- VHS cover
- Directed by: John G. Avildsen
- Screenplay by: Warren Lane (pseudonym of Nancy Dowd)
- Based on: La bonne année by Claude Lelouch
- Produced by: Jerry Weintraub
- Starring: Peter Falk; Charles Durning; Tom Courtenay; Wendy Hughes;
- Cinematography: James Crabe
- Edited by: Jane Kurson
- Music by: Bill Conti
- Production company: Delphi IV Productions
- Distributed by: Columbia Pictures
- Release date: August 7, 1987;
- Running time: 85 minutes
- Country: United States
- Language: English
- Box office: $41,000

= Happy New Year (1987 film) =

1987 film by John G. Avildsen

Happy New Year is a 1987 American crime comedy film directed by John G. Avildsen and starring Peter Falk. The screenplay was written by Nancy Dowd (credited as "Warren Lane"), based on the French film Happy New Year (1973). The director of the French film, Claude Lelouch, has a cameo as a man on a train.

Although the film had extremely limited success in the theaters, it became something of a cult film. It was nominated for an Academy Award in 1988 for Best Makeup, losing to Harry and the Hendersons. Bill Conti composed the score and produced a cover of the song "I Only Have Eyes for You" performed by The Temptations which was featured extensively throughout the film.

==Plot==
Nick and Charlie, a couple of aging thieves looking for a last score before they retire, come to ritzy Palm Beach, Florida, where they have an elaborate scheme to rob a Harry Winston jewelry store.
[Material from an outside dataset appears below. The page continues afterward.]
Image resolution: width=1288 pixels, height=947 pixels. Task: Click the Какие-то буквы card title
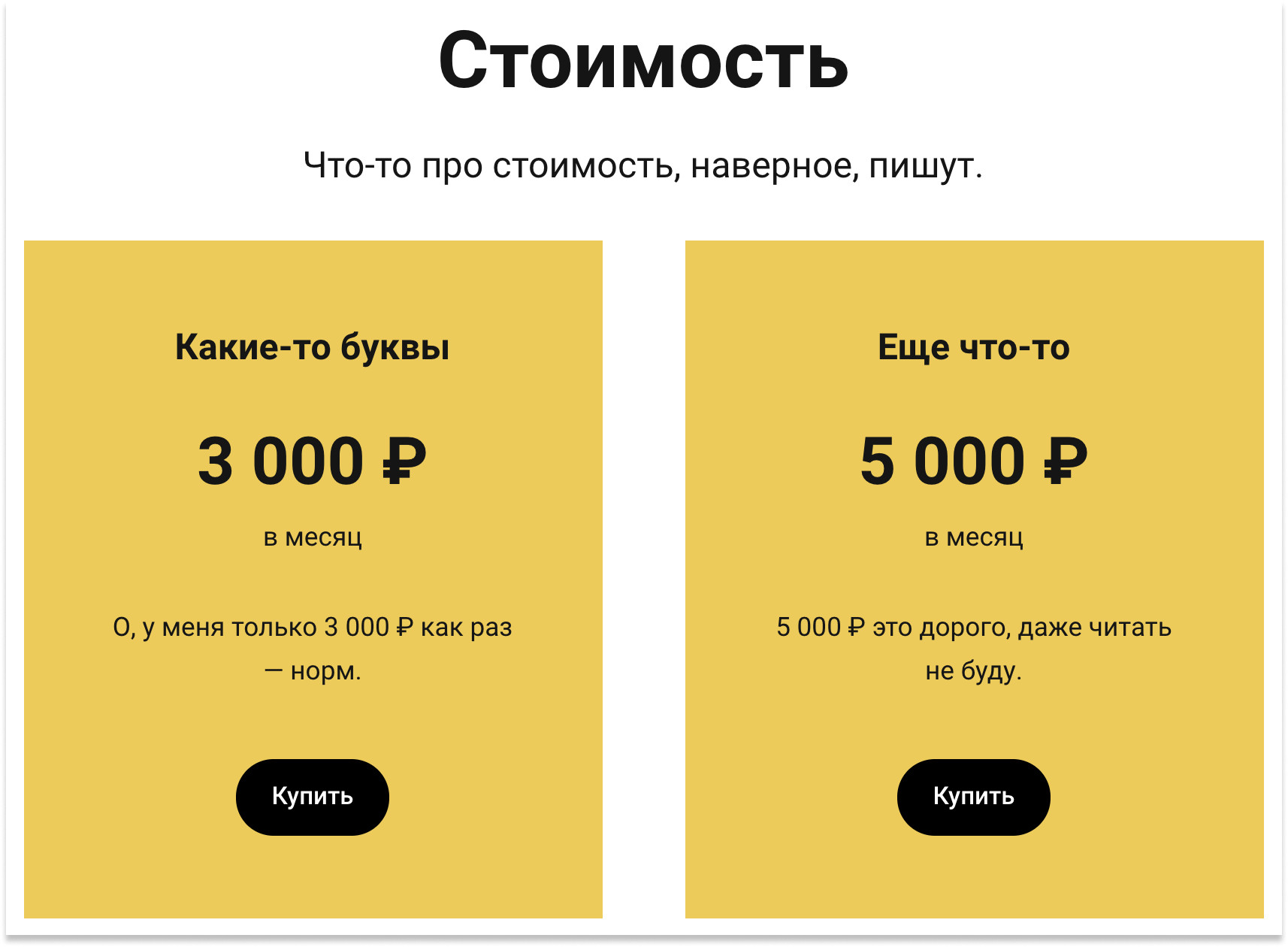point(313,347)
The shop is well-guarded and has high-tech security. Its manager, Edward, welcomes an elderly customer seeking an expensive gift for a terminally ill wife. The eager-to-please Edward has no idea that this old gentleman is a middle-aged criminal, Nick, in disguise.

Dressed as himself, Nick encounters a sophisticated, attractive woman named Carolyn Benedict who owns an antique shop next to the jewelry store. He gets better acquainted with her while haggling over a Louis XVI table that she covets, and before long a romance begins to bloom.

An old woman drops by Harry Winston, also interested in making a purchase. She, too, is Nick in disguise. During these visits to the store, Nick is casing the joint, making mental notes of the security system in place, with help from Charlie, who is pretending to be a chauffeur.

On the night of the robbery, most but not all of Nick's preparations go well. He also didn't count on the participation of Carolyn, who could be convinced to begin a new life in South America with a new partner, as long as he doesn't end up behind bars.

==Critical reception==
Vincent Canby of The New York Times disliked the film, as he had the original film La bonne année, but had praise for the actors:

Happy New Year didn't look very original or very funny back in 1973, when the original French film, written and directed by Claude Lelouch, opened in New York. The curious thing about the American remake is that although it's no better, it's certainly not worse ... the new film has the advantage of good comic performances by Peter Falk, as the brains of the jewel heist, Charles Durning, as his partner, and Wendy Hughes ... The new version also has the advantage of the comic presence of Tom Courtenay, who plays the fastidious manager of the jewelry store and shares the film's funniest moments with Mr. Falk. These are the sequences in which Mr. Falk cases the store disguised, alternately, as a doddering Palm Beach socialite and the socialite's flirtatious, battleship-shaped sister. It's first-rate revue-sketch material. Everything else is vamping for time.

Gene Siskel, on the other hand, wrote in the Chicago Tribune on Aug. 22, 1987: "In Happy New Year you will see one of Falk's finest comic performances, a clever caper, a pair of masterful masquerades and a sweet love story."